Autoridades federales y del Estado de México detuvieron a 102 presuntos integrantes de grupos dedicados a la extorsión, fraude y narcomenudeo como parte de la llamada Operación Desconexión, informaron instituciones del gabinete de seguridad.
En estas acciones también fueron asegurados 192 inmuebles vinculados a esquemas delictivos, además de equipos de cómputo, teléfonos celulares, chips telefónicos y dinero en efectivo.
De acuerdo con la información oficial, el operativo se realizó en el marco de la Estrategia Nacional contra la Extorsión con la participación de la Secretaría de la Defensa Nacional, la Secretaría de Marina, la Secretaría de Seguridad y Protección Ciudadana, la Fiscalía General de la República y la Guardia Nacional, en coordinación con autoridades estatales.

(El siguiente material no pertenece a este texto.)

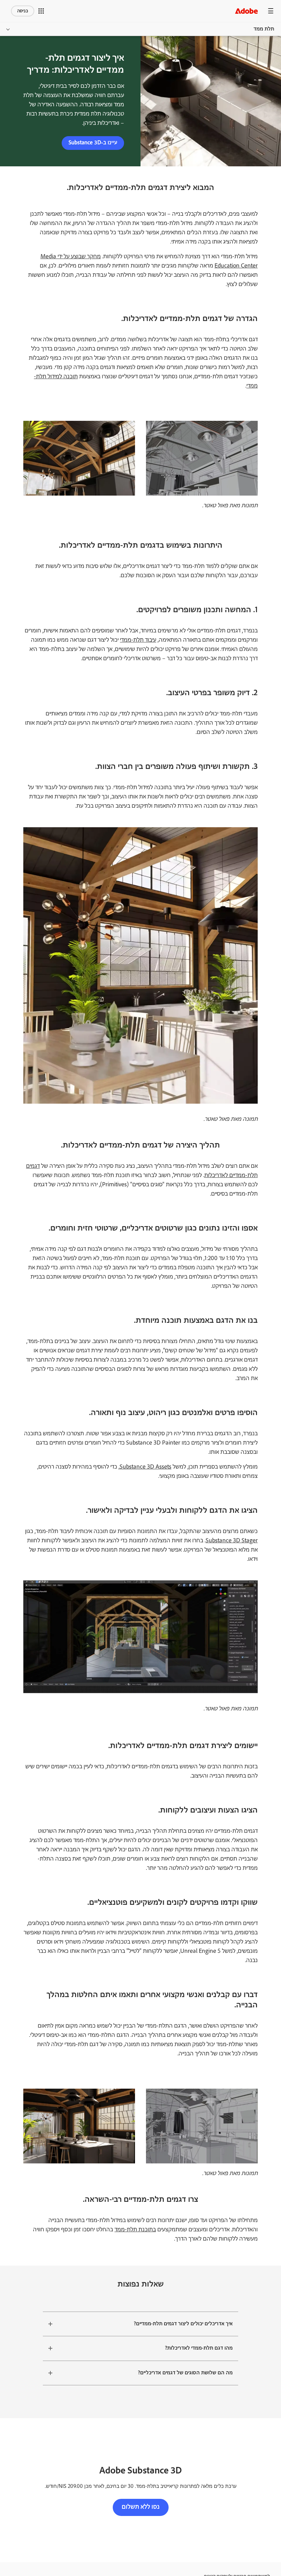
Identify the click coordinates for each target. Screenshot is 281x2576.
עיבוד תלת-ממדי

Detectan call centers usados para extorsión
Como parte de las investigaciones se identificaron 67 inmuebles que operaban como call centers, desde donde se realizaban extorsiones telefónicas, fraudes y préstamos conocidos como “gota a gota”.
Las autoridades señalaron que estos centros eran utilizados para realizar llamadas masivas, suplantar instituciones financieras, enviar mensajes intimidatorios y exigir pagos mediante amenazas o engaños.
Entre julio de 2025 y marzo de 2026, la fiscalía estatal recibió mil 84 denuncias por extorsión, de las cuales 62% fueron cometidas de manera no presencial, bajo la modalidad de extorsión indirecta.
Detenidos y aseguramientos
De las 102 personas detenidas, 25 son de nacionalidad mexicana y 77 extranjeras. Hasta ahora, 50 de los investigados fueron vinculados a proceso con prisión preventiva justificada.
Durante la Operación Desconexión también se aseguraron 67 servidores informáticos, más de 2 mil 800 equipos de cómputo, 404 teléfonos celulares, más de 3 mil chips telefónicos, terminales bancarias, armas de fuego y dosis de narcóticos.
Además, se localizaron documentos con datos personales, copias de identificaciones oficiales, listados de posibles víctimas, guiones para llamadas de extorsión y publicidad engañosa utilizada para atraer a personas con supuestos créditos o premios.
Las autoridades señalaron que estas redes también estarían vinculadas con otros delitos como secuestro exprés, trata de personas, lavado de dinero, suplantación de identidad y comercialización de narcóticos.